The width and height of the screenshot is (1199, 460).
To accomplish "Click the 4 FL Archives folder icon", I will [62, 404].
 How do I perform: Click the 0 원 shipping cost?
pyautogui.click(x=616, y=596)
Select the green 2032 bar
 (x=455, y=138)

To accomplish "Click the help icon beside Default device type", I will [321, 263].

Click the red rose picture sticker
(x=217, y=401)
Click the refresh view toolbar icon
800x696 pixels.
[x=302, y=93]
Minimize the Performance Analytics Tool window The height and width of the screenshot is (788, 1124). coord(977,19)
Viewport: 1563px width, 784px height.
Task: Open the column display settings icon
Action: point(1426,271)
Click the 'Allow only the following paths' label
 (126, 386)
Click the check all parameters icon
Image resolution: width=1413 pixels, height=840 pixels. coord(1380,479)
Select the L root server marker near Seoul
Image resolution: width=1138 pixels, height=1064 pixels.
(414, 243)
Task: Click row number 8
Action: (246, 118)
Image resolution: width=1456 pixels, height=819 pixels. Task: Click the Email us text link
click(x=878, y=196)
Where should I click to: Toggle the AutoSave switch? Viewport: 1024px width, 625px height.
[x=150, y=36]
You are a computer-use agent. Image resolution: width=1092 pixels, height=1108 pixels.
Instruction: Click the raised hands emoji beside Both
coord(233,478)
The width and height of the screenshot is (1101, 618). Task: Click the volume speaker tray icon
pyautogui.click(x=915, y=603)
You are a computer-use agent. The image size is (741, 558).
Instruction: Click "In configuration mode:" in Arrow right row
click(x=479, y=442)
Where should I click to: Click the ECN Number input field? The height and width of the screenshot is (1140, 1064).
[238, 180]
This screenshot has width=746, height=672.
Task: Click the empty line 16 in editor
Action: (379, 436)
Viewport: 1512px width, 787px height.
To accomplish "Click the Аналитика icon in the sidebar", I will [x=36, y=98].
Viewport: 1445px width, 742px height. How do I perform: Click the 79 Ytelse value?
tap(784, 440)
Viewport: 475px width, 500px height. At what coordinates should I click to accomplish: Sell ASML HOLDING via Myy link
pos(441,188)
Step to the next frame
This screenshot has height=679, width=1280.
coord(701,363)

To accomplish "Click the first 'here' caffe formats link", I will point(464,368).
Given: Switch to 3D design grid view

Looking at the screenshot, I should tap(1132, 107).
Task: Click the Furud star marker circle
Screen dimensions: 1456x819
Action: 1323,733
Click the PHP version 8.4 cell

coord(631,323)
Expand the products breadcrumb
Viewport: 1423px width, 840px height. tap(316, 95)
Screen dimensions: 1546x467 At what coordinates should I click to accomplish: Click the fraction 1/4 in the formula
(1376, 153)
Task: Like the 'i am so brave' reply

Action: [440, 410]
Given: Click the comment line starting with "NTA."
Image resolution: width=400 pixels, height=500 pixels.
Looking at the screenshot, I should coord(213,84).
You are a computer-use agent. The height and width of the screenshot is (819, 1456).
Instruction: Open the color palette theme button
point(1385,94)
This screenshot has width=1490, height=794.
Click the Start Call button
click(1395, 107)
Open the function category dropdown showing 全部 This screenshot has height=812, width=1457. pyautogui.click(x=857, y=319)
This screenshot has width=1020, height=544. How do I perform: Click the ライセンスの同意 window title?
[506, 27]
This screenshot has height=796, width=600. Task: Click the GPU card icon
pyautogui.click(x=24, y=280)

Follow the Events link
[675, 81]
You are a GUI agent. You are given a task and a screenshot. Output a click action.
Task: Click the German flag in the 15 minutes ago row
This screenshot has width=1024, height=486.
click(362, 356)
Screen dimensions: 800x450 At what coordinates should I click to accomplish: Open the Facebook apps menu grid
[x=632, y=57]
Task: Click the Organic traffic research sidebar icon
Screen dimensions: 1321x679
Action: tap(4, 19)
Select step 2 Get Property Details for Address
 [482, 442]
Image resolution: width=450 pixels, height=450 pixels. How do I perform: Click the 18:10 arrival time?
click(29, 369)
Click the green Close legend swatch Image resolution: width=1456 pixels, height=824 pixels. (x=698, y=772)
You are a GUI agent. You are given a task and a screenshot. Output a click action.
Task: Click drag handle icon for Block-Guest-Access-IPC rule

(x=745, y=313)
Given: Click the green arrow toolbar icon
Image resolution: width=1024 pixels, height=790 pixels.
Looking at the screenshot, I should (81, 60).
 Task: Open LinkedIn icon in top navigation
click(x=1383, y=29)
=======
Turn all the rows above into a numbered list, one line per item, and leave out the blank lines.

*Task output*
1. The width and height of the screenshot is (1199, 460).
2. To accomplish "Click the 4 FL Archives folder icon", I will [62, 404].
3.  How do I perform: Click the 0 원 shipping cost?
4. pyautogui.click(x=616, y=596)
5. Select the green 2032 bar
6.  (x=455, y=138)
7. To accomplish "Click the help icon beside Default device type", I will [321, 263].
8. Click the red rose picture sticker
9. (x=217, y=401)
10. Click the refresh view toolbar icon
11. 800x696 pixels.
12. [x=302, y=93]
13. Minimize the Performance Analytics Tool window The height and width of the screenshot is (788, 1124). coord(977,19)
14. Viewport: 1563px width, 784px height.
15. Task: Open the column display settings icon
16. Action: point(1426,271)
17. Click the 'Allow only the following paths' label
18.  (126, 386)
19. Click the check all parameters icon
20. Image resolution: width=1413 pixels, height=840 pixels. coord(1380,479)
21. Select the L root server marker near Seoul
22. Image resolution: width=1138 pixels, height=1064 pixels.
23. (414, 243)
24. Task: Click row number 8
25. Action: (246, 118)
26. Image resolution: width=1456 pixels, height=819 pixels. Task: Click the Email us text link
27. click(x=878, y=196)
28. Where should I click to: Toggle the AutoSave switch? Viewport: 1024px width, 625px height.
29. [x=150, y=36]
30. You are a computer-use agent. Image resolution: width=1092 pixels, height=1108 pixels.
31. Instruction: Click the raised hands emoji beside Both
32. coord(233,478)
33. The width and height of the screenshot is (1101, 618). Task: Click the volume speaker tray icon
34. pyautogui.click(x=915, y=603)
35. You are a computer-use agent. The image size is (741, 558).
36. Instruction: Click "In configuration mode:" in Arrow right row
37. click(x=479, y=442)
38. Where should I click to: Click the ECN Number input field? The height and width of the screenshot is (1140, 1064).
39. [238, 180]
40. This screenshot has width=746, height=672.
41. Task: Click the empty line 16 in editor
42. Action: (379, 436)
43. Viewport: 1512px width, 787px height.
44. To accomplish "Click the Аналитика icon in the sidebar", I will [x=36, y=98].
45. Viewport: 1445px width, 742px height. How do I perform: Click the 79 Ytelse value?
46. tap(784, 440)
47. Viewport: 475px width, 500px height. At what coordinates should I click to accomplish: Sell ASML HOLDING via Myy link
48. pos(441,188)
49. Step to the next frame
50. This screenshot has height=679, width=1280.
51. coord(701,363)
52. To accomplish "Click the first 'here' caffe formats link", I will point(464,368).
53. Given: Switch to 3D design grid view
54. Looking at the screenshot, I should tap(1132, 107).
55. Task: Click the Furud star marker circle
56. Screen dimensions: 1456x819
57. Action: 1323,733
58. Click the PHP version 8.4 cell
59. coord(631,323)
60. Expand the products breadcrumb
61. Viewport: 1423px width, 840px height. tap(316, 95)
62. Screen dimensions: 1546x467 At what coordinates should I click to accomplish: Click the fraction 1/4 in the formula
63. (1376, 153)
64. Task: Like the 'i am so brave' reply
65. Action: [440, 410]
66. Given: Click the comment line starting with "NTA."
67. Image resolution: width=400 pixels, height=500 pixels.
68. Looking at the screenshot, I should coord(213,84).
69. You are a computer-use agent. The height and width of the screenshot is (819, 1456).
70. Instruction: Open the color palette theme button
71. point(1385,94)
72. This screenshot has width=1490, height=794.
73. Click the Start Call button
74. click(1395, 107)
75. Open the function category dropdown showing 全部 This screenshot has height=812, width=1457. pyautogui.click(x=857, y=319)
76. This screenshot has width=1020, height=544. How do I perform: Click the ライセンスの同意 window title?
77. [506, 27]
78. This screenshot has height=796, width=600. Task: Click the GPU card icon
79. pyautogui.click(x=24, y=280)
80. Follow the Events link
81. [675, 81]
82. You are a GUI agent. You are given a task and a screenshot. Output a click action.
83. Task: Click the German flag in the 15 minutes ago row
84. This screenshot has width=1024, height=486.
85. click(362, 356)
86. Screen dimensions: 800x450 At what coordinates should I click to accomplish: Open the Facebook apps menu grid
87. [x=632, y=57]
88. Task: Click the Organic traffic research sidebar icon
89. Screen dimensions: 1321x679
90. Action: tap(4, 19)
91. Select step 2 Get Property Details for Address
92.  [482, 442]
93. Image resolution: width=450 pixels, height=450 pixels. How do I perform: Click the 18:10 arrival time?
94. click(29, 369)
95. Click the green Close legend swatch Image resolution: width=1456 pixels, height=824 pixels. (x=698, y=772)
96. You are a GUI agent. You are given a task and a screenshot. Output a click action.
97. Task: Click drag handle icon for Block-Guest-Access-IPC rule
98. (x=745, y=313)
99. Given: Click the green arrow toolbar icon
100. Image resolution: width=1024 pixels, height=790 pixels.
101. Looking at the screenshot, I should (81, 60).
102.  Task: Open LinkedIn icon in top navigation
103. click(x=1383, y=29)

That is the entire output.